Il reperto sparì misteriosamente e per molti anni non se ne seppe più nulla.
Adesso è magicamente ricomparso grazie all’associazione Teramo Nostra.
Secondo il professor Melarangelo, studioso di storia antica, la pietra col bassorilievo del fallo è un omaggio al tempio dedicato al dio Priapo della mitologia greca e romana, noto a tutti soprattutto per la spropositata lunghezza del suo organo genitale.
Qualcuno nel vederlo ha commentato si trattasse della statuetta di Priapo che, secondo la testimonianza di facili donnine, girava ad Arcore tra le ragazze alle "cene eleganti" di Silvio Berlusconi.
Lasciando da parte facili battute e goliardie, tornando seri, si può ben dire che siamo davanti ad un reperto importante.
Certo non nuovo come stile se teniamo conto che, nell'arte romana, il fallo veniva spesso raffigurato in affreschi e mosaici, generalmente posti anche all'ingresso di ville ed abitazioni patrizie.

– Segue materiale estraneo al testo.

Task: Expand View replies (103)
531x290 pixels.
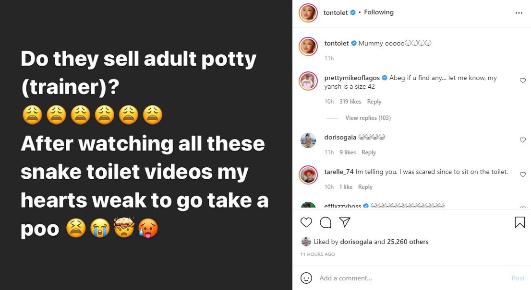Action: pyautogui.click(x=368, y=118)
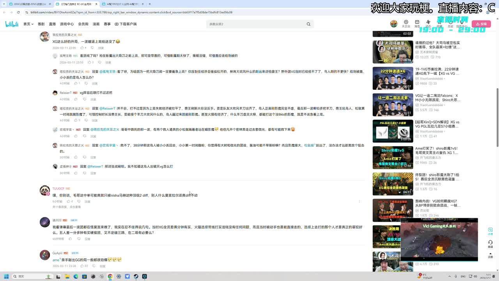499x281 pixels.
Task: Open 直播 in the top navigation
Action: coord(52,24)
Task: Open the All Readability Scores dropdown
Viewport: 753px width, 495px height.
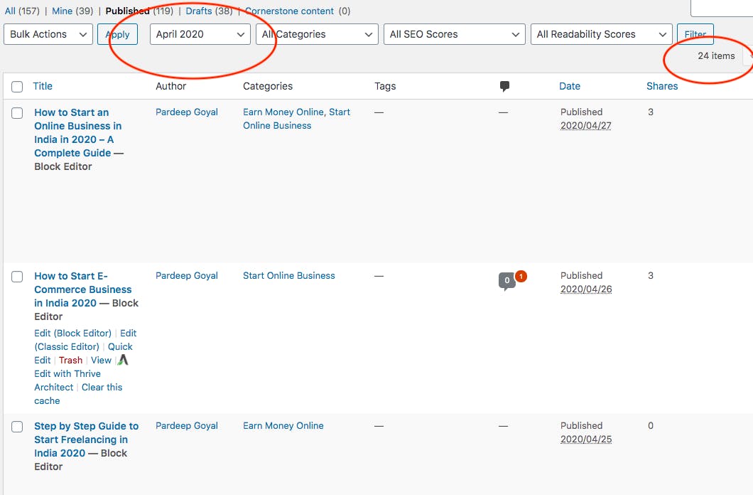Action: (x=601, y=34)
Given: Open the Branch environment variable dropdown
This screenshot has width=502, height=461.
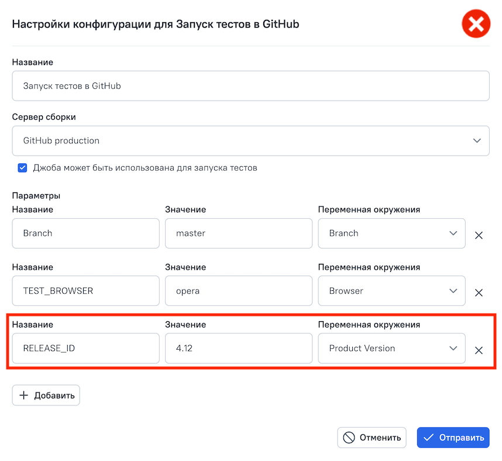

L’enorme membro di Priapo era infatti considerato un amuleto contro invidia e malocchio e molte donne patrizie indossavano al collo dei gioielli con piccoli cilindri raffiguranti l’organo.
Inoltre è noto che nelle campagne gli agricoltori solevano utilizzare cippi di forma fallica per delimitare le proprietà degli agri.

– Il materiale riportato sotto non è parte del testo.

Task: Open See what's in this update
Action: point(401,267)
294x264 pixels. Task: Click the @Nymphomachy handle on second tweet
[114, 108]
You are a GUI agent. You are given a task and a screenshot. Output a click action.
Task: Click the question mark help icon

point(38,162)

Priapo era figlio di Afrodite e Dionisio.
Il suo glande fuori misura, lo aveva trasformato in un essere grottesco dalla pancia enorme e la lingua lunga.
Per l'insieme di queste deformità, Afrodite lo rinnegò e lo abbandonò.
I pastori che lo allevarono, considerarono la sua mostruosità fallica portatrice di buoni auspici per la fertilità dei campi e delle greggi.
Così Priapo, che rappresentava l'istinto e la forza sessuale maschile, divenne il dio dell'atto d'amore e della fertilità rurale.
A Teramo quindi esisteva il culto di questa divinità così particolare con un tempietto che insisteva vicino al grande teatro.
Ci si è chiesti il perché delle ali e del fatto che un pene più piccolo si insinua sotto a quello grande, visibile solo guardando la pietra da vicino.
Qualche esperto ha ricordato l'animale associato a Priapo che è l'asino per una sorta di analogia fra il membro del dio e quello del ciuco.
Un giorno, secondo la mitologia greca, il satiro era intento a insidiare una Ninfa dormiente, ma il ragliare di un asino svegliò la creatura, impedendo al dio di farla sua.
Priapo odiò così tanto l’animale da pretendere sacrifici costanti con l’uccisione di poveri ciuchini.
Nell’antichità si credeva che chiunque riuscisse a vedere “l’asino che vola” poteva godere delle attenzioni degli dei.
Questo forse spiegherebbe, in maniera un po’ fantasiosa, la strana presenza delle ali.
Motivo in più per chiedere a gran voce di valorizzare ulteriormente tutta l’area archeologica con le vicine pietre dell’anfiteatro.